## TASK PROMPT:
Your answer is one number: the count of lines below that hold the word "computer".

## Stored entries:
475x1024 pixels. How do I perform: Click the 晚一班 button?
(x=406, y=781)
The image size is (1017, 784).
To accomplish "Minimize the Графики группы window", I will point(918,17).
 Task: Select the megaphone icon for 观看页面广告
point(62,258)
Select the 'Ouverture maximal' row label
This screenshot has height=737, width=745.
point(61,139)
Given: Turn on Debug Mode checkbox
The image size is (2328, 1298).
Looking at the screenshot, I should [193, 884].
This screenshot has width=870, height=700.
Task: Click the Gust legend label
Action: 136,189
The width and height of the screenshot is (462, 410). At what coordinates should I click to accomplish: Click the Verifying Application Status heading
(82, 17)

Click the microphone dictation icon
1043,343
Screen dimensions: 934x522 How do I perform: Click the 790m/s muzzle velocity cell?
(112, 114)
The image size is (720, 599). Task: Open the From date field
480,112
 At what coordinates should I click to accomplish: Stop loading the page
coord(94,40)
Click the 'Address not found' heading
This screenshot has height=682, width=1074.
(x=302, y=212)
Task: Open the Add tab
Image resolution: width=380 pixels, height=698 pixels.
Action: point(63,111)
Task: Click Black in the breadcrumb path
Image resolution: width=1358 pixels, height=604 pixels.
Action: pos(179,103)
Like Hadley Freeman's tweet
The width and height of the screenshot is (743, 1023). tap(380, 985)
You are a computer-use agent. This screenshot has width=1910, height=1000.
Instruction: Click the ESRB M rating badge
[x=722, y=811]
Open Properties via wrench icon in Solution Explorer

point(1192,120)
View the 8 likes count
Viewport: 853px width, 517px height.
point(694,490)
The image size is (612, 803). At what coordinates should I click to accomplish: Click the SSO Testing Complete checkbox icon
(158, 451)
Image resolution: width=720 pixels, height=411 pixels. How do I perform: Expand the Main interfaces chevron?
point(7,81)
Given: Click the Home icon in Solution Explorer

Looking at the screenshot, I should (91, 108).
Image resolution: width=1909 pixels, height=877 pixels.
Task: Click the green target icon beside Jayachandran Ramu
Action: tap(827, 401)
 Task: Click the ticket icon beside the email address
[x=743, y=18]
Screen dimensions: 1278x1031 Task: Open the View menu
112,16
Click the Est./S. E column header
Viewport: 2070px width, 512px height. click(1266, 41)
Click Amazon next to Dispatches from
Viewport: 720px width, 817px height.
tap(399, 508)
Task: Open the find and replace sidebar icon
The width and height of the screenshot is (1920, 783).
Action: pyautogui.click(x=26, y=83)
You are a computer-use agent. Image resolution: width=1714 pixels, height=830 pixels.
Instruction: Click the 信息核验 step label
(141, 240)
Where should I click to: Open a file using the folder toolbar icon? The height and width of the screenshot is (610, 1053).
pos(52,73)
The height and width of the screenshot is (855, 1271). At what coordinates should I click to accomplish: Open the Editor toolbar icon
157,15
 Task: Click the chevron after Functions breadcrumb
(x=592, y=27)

## RESPONSE AREA:
2